▶ **Passage shown**:
Spirits, Craft, Terroir

Fascination Japan

The rich and fascinating culture of Japan leaves no one untouched, especially those who stand behind the bar counter full-time. On the other side of the globe, a bar style has emerged that is based on a different philosophy.

Kneeling on the cushion, the guests wait their turn. The woman who leads through the Japanese tea ceremony has invited us into the room and then carried in utensil after utensil, kneeling on the floor and carefully placing cups, matcha powder, a bamboo spoon and a platter of sweets in their designated place. Every action - the folding of the tea towel, the foaming of the tea, the careful placing of the bamboo spoon on the kettle - everything has its meaning, its purpose. If you want to drink a quick cup of tea and then get back to your daily routine, this is not the place for you.

Japanese Tea Ceremony

Japanese culture is fascinating because it is so clearly different from the so-called Western way of thinking in many respects. Much of art and cuisine - and especially the intersection of these areas - has already made the leap into the Western world. And in the local bar scene, too, one encounters Japanese influences more and more often. Ingredients, technology, ice - the term "Japan" leaves no one cold.

The alcoholic beverages produced in the Land of the Rising Sun are also fundamentally different from the western products of fermentation and distillation. And yet. Nothing changes in the underlying production process - from the conversion of sugar-containing raw materials with the help of yeasts into an alcoholic liquid to the subsequent distillation.

▶ **Listed entries**:
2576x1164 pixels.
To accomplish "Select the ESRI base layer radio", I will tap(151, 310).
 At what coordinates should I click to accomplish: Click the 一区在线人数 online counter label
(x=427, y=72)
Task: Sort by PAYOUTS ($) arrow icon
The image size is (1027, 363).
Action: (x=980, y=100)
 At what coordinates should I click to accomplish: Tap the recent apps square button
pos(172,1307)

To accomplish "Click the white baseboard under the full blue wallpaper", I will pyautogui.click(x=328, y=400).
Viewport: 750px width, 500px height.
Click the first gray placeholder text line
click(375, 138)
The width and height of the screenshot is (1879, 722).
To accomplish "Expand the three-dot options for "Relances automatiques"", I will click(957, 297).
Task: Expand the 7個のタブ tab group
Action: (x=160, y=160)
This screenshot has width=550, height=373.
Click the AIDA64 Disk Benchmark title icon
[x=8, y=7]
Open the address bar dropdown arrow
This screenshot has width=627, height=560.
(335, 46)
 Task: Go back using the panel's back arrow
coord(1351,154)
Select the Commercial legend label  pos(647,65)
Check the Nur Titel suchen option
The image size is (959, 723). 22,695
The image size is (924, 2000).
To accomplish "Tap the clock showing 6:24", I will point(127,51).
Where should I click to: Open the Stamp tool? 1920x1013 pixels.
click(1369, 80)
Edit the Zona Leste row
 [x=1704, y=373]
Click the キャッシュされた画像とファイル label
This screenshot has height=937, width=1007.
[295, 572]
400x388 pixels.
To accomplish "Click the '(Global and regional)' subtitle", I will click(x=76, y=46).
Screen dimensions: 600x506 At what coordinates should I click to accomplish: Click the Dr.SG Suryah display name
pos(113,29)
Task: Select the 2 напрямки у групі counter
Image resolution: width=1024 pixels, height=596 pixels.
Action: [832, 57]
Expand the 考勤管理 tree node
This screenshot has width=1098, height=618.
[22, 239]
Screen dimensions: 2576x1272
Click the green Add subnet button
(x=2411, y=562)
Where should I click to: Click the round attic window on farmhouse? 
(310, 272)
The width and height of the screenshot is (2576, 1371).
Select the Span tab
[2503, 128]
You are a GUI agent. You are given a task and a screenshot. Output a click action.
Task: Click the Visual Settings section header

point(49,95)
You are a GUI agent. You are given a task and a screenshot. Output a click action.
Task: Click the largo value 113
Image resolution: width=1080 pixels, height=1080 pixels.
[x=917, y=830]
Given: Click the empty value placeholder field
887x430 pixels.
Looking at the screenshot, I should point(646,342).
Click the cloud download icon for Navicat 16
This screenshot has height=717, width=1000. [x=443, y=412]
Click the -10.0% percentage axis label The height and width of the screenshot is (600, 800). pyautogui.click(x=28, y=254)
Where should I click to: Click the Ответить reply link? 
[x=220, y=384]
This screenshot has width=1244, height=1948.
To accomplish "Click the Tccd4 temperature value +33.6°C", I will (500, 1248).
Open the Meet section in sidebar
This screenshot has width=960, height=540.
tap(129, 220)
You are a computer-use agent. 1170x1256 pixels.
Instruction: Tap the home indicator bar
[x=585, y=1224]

▶ **The exercise**: Translate this sentence from the text on Japan and its spirits into Spanish: "Japanese culture is fascinating because it is so clearly different from the so-called Western way of thinking in many respects." The records aren't needed here.

▶ **Output for this task**: La cultura japonesa es fascinante porque, en muchos aspectos, se diferencia con tanta claridad de la llamada forma de pensar occidental.